_DATA SHOWN_
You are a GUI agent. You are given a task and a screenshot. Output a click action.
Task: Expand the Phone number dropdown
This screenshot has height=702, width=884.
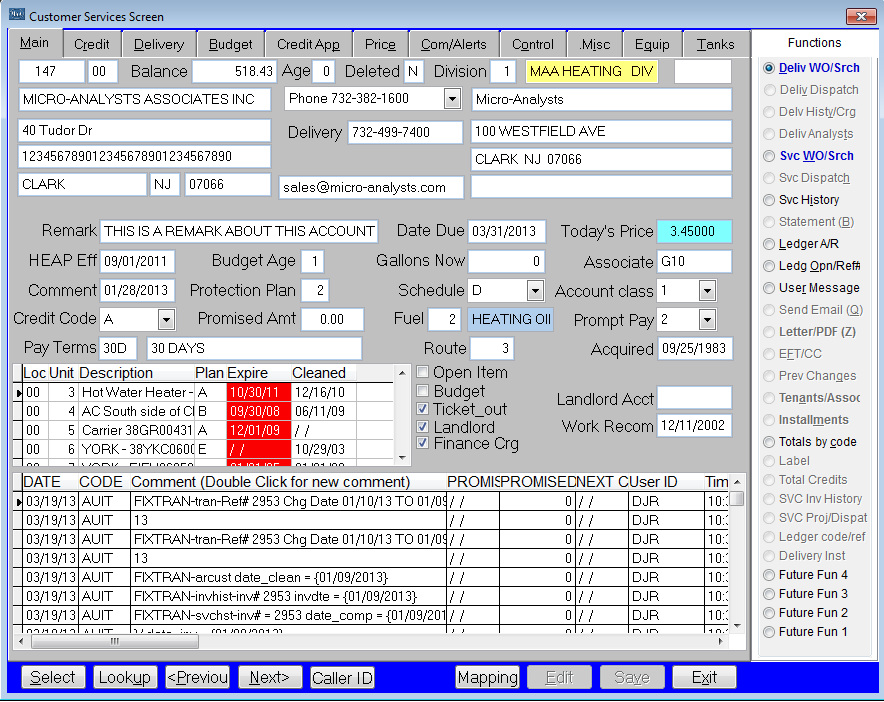pyautogui.click(x=451, y=99)

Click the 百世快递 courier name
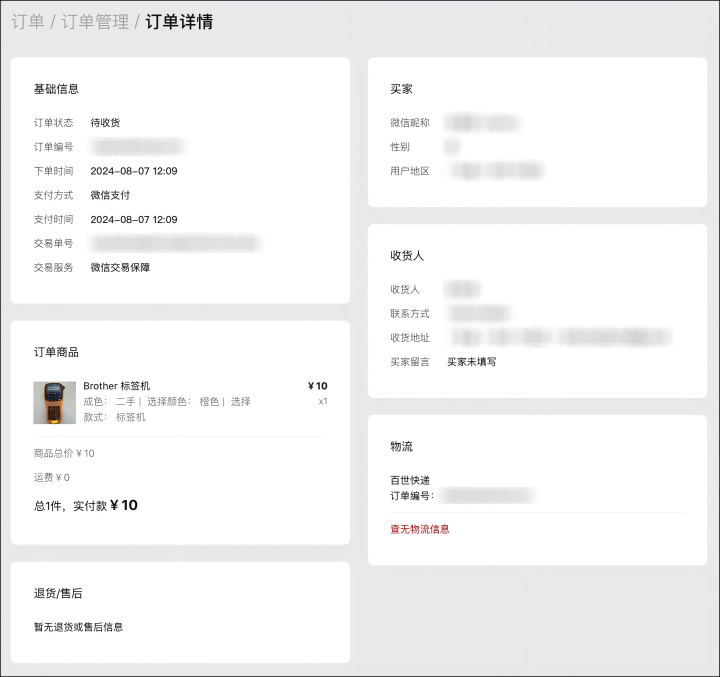(x=410, y=480)
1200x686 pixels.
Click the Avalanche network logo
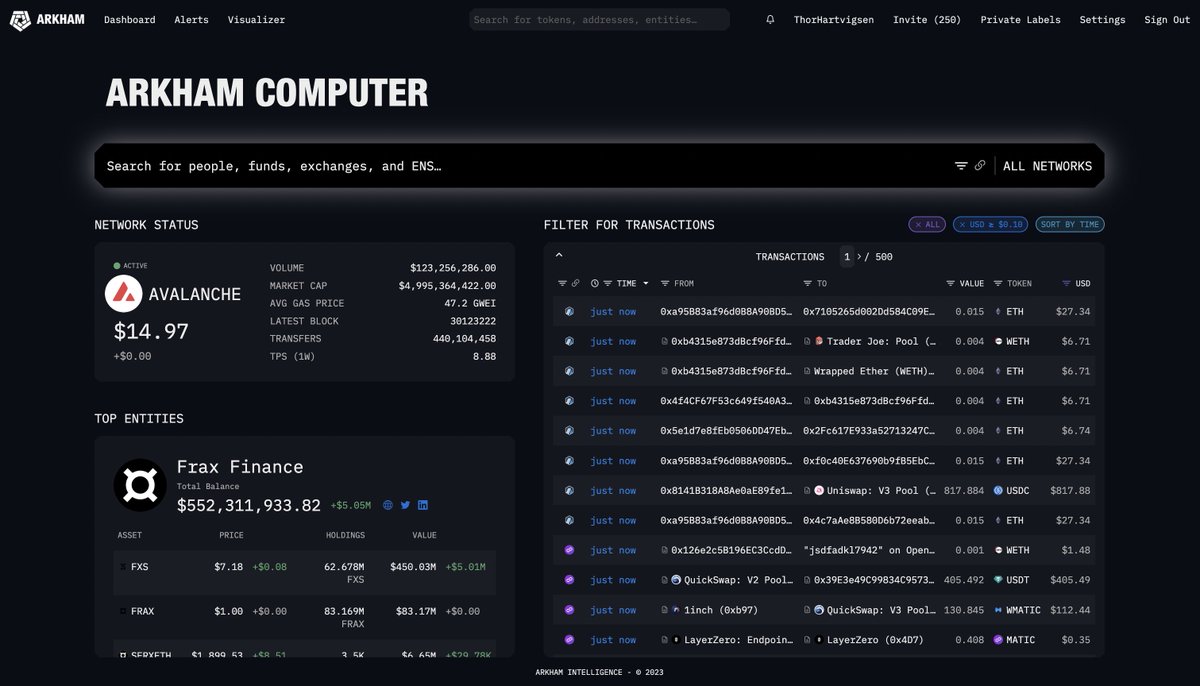click(123, 294)
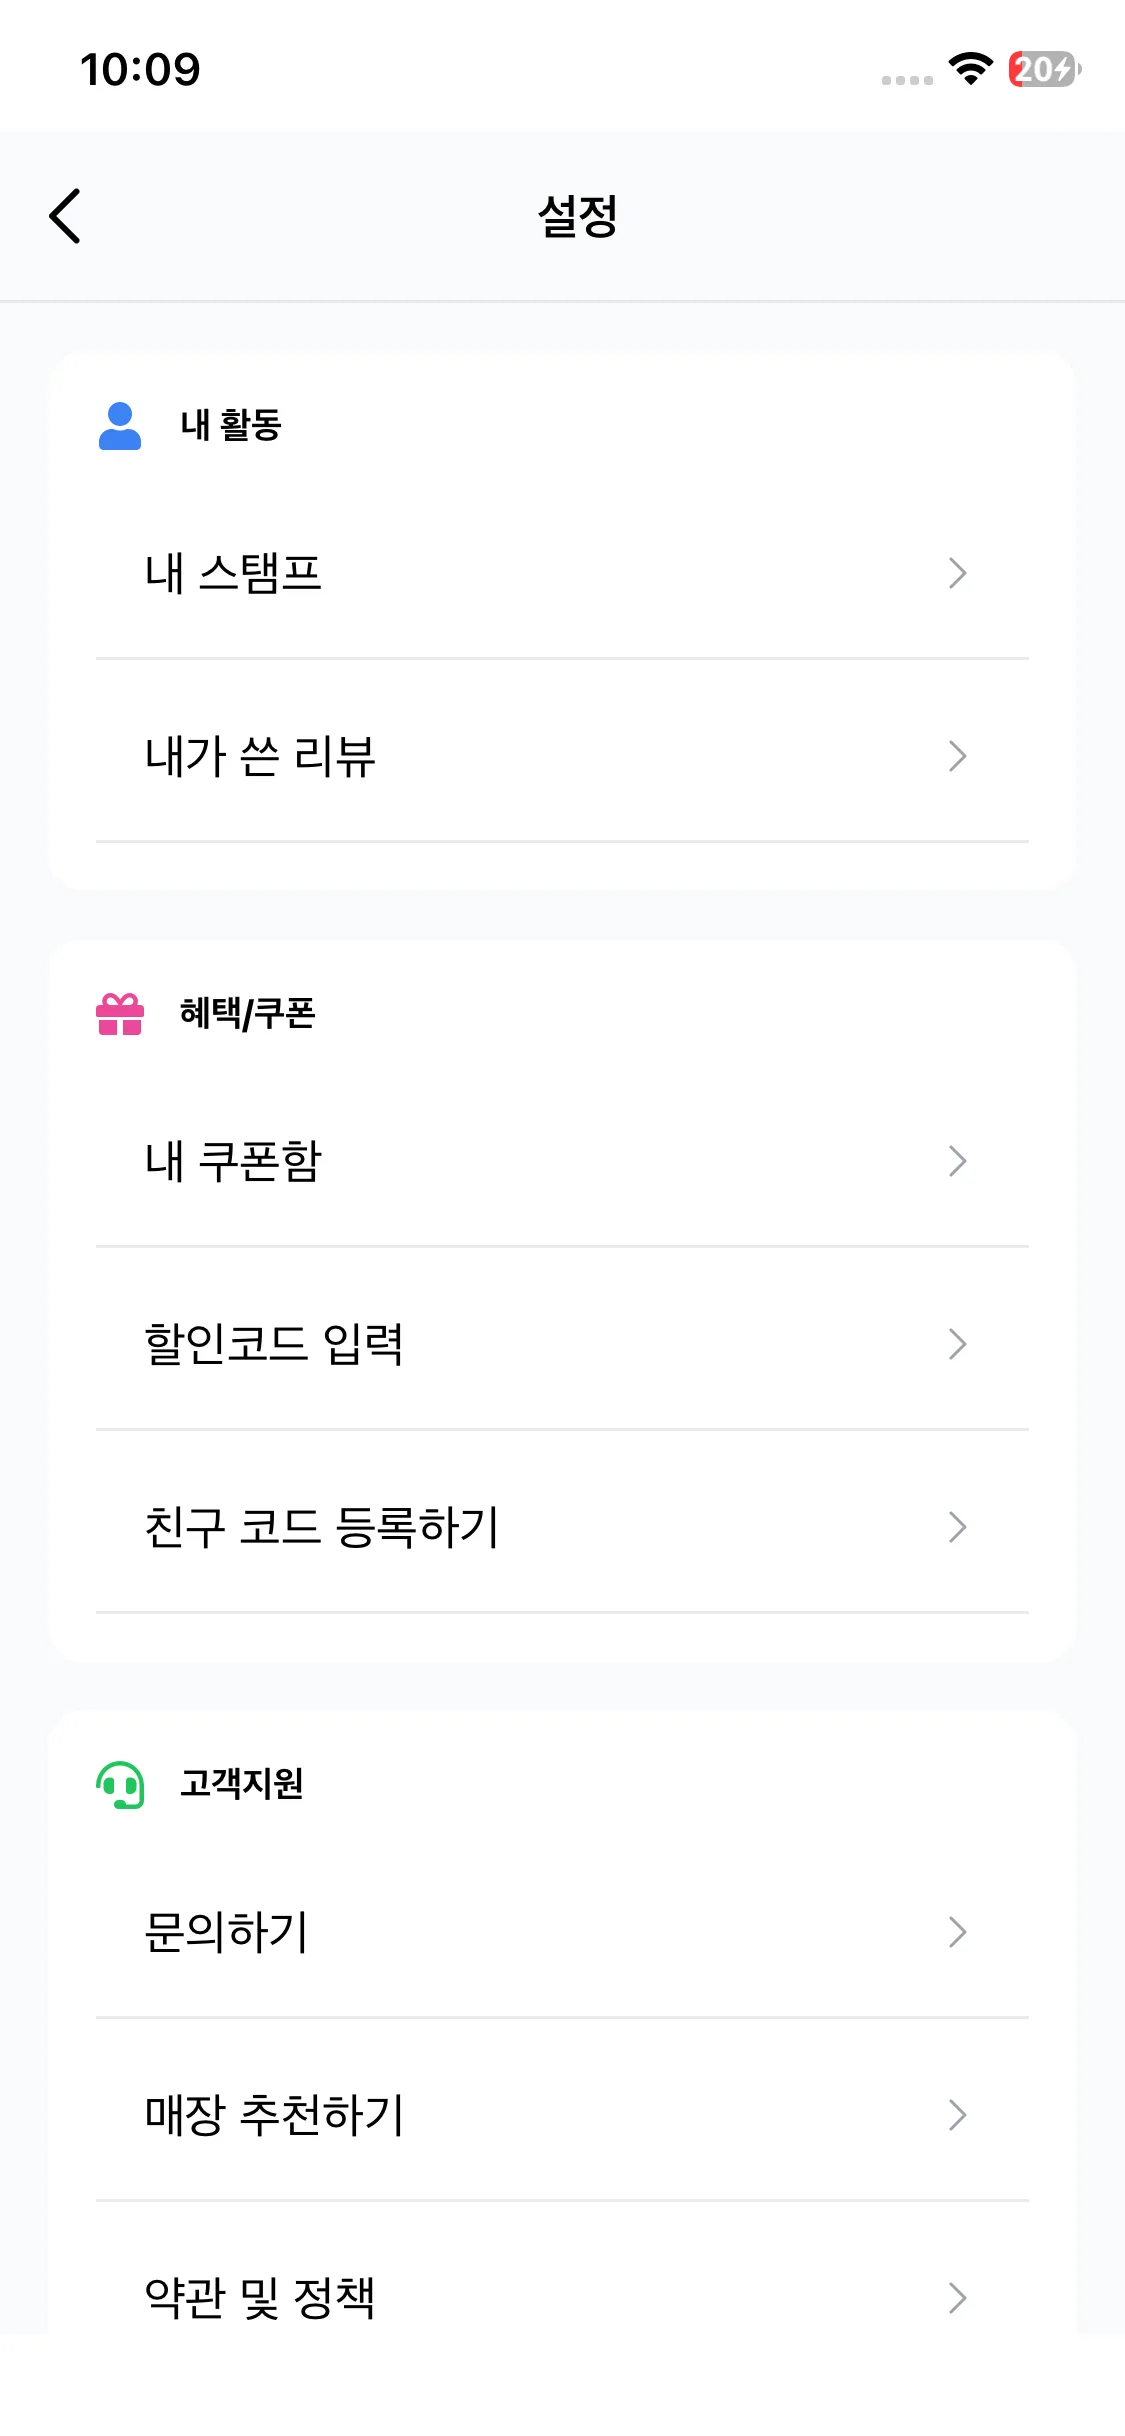Open 내 스탬프 menu item
Screen dimensions: 1125x2436
tap(233, 573)
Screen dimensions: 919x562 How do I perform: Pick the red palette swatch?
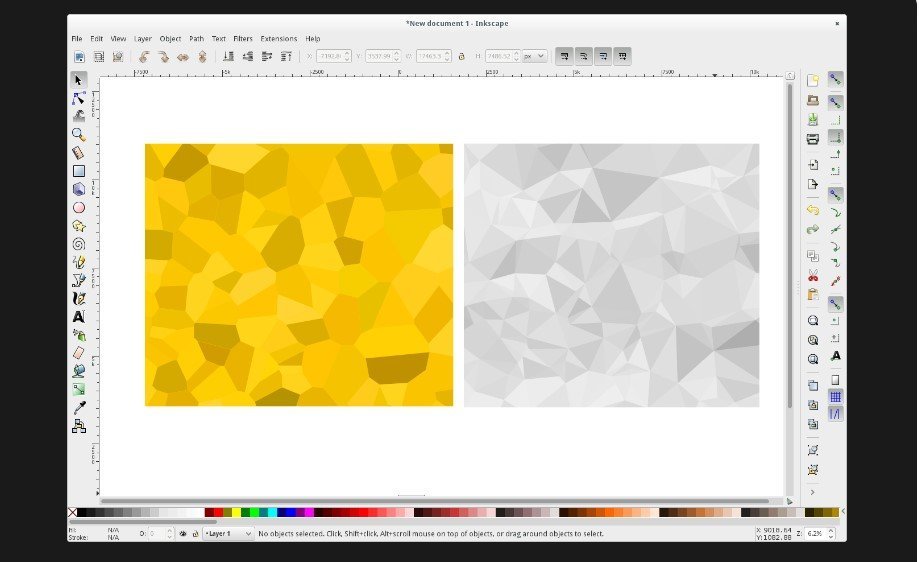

_TASK DIRECTIONS_
Your answer should consist solely of the lines from the line with "Task: Expand the Phone number dropdown" to the final line of the listing, set down word for word, pictures omitted.

_SOLVED EXERCISE_
Task: Expand the Phone number dropdown
This screenshot has height=702, width=884.
pyautogui.click(x=451, y=99)

Click the 百世快递 courier name
(x=410, y=480)
1200x686 pixels.
Click the Avalanche network logo
click(123, 294)
Open 내 스탬프 menu item
Screen dimensions: 1125x2436
tap(233, 573)
Screen dimensions: 919x562 How do I perform: Pick the red palette swatch?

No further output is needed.